There are a number of quality control metrics and analyses that can be done to ensure the assembly is approaching high-quality. One is using summary statistics such as N50, number of contigs and scaffolds, genome size, hterozygosity, and QV. Additionally, there are tools that check for biological contamination and use K-mer analysis to look for signals of adapter and error contamination in the assembly relative to the raw data. Finally, polishing a genome using highly accurate reads is almost a must if the assembly is going to have a high QV score and minimal errors. This is often checked using BUSCOs, which are a set of highly conserved genes found in all organisms. High-quality genomes should have above 90% of the BUSCOs present. It is always a huge red flag when a “chromosome-scale” assembly has complete BUSCOs below 90%.

Genome Gene Prediction and Annotation

The assembly is chromsome-scale, maybe telomere to telomere, gapless, polished, and biological contamination removed. That’s a nice-looking genome assembly. To find the interesting bits inside that string of letters requires a bit of work though. First is mapping gene expression data to the assembly. This tells you where genes are and possibly what the structure is. However, unless you have gene expression data from every tissue type and developmental stage, there is a good chance some genes will not have expression data to guide gene model prediction. Aligning protein sequences from NCBI’s refseq and Uniprot, possibly using proteins from closely related species, is considered standard practice. To get the rest of way though you need a tool which can predict gene models using what’s called “intrinsic” information. These are the start codons, splice sites, and stop codons which tell the algorithm where a coding sequence starts and ends.
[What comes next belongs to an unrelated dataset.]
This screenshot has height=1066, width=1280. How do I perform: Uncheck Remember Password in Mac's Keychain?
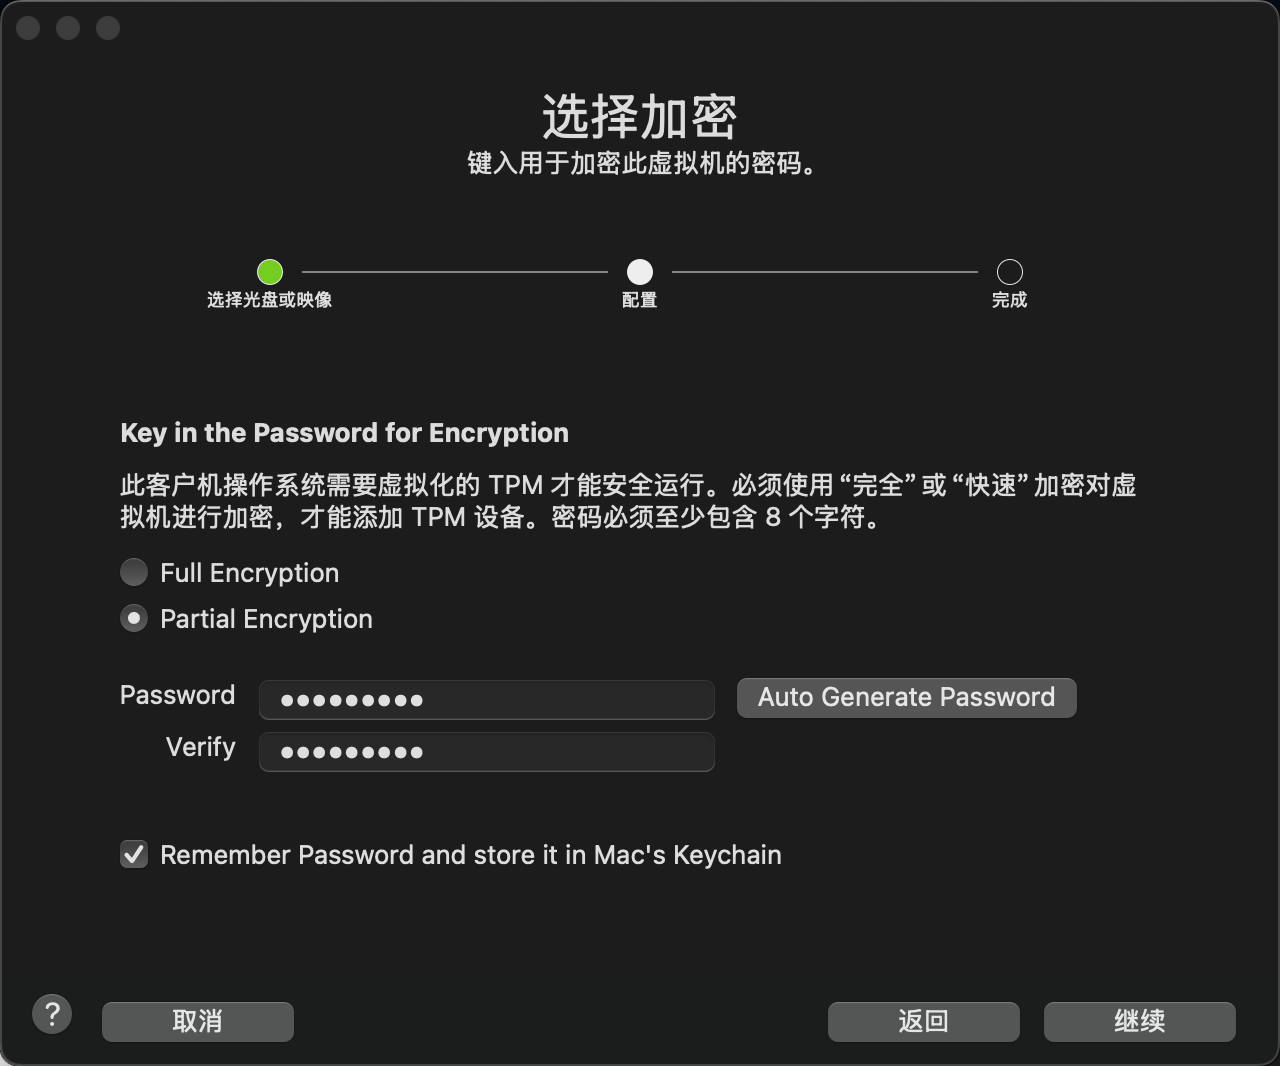click(x=134, y=854)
Before predicting gene models though, it is important to do something called “masking” where reptitive elements such as transposons and low complexity regions are identified in the genome assembly and annotated so the gene prediction tool ignores those areas. This significantly reduces the computational time and effort it takes to predict gene models in the assembly.

Once that’s done and the gene models are predicted, it is time to get some summary statistics on how many genes, intron to exon ratio, average length, etc. If all looks good, functional annotation is accomplished using those tools and databases that have functions assigned to genes. This is not the most accurate step, but having some functional annotation is better than none. With the functional annotation, identifying genes you are interested in can be simple, which leads to the final and arguably most important step - checking the quality of the assembly and gene models. Doing this has revealed numerous assembly and gene model prediction errors during my own research. If more genome sequencing projects did this there would likely be higher quality assemblies and gene models available.

But wait, that’s not all. There is a slew of additional non-coding sequence content in the genome that should be identified and annotated. A notable one being the repetitive elements that were masked earlier. These play a huge role in genome evolution including messing with cis-regulatory elements that can result in changes in phenotype. Good examples include the origins of mammary glands and placentas in placental mammals. Additionally, organelle genomes should be checked for completeness and gene content as those are rather important to life and shouldn’t be overlooked during the larger genome assembly process. There are many other interesting parts of the genome to include, some of which are listed to the left. Some genome sequencing projects put in the effort to identify and annotate these features, but this is time consuming and most projects do not this.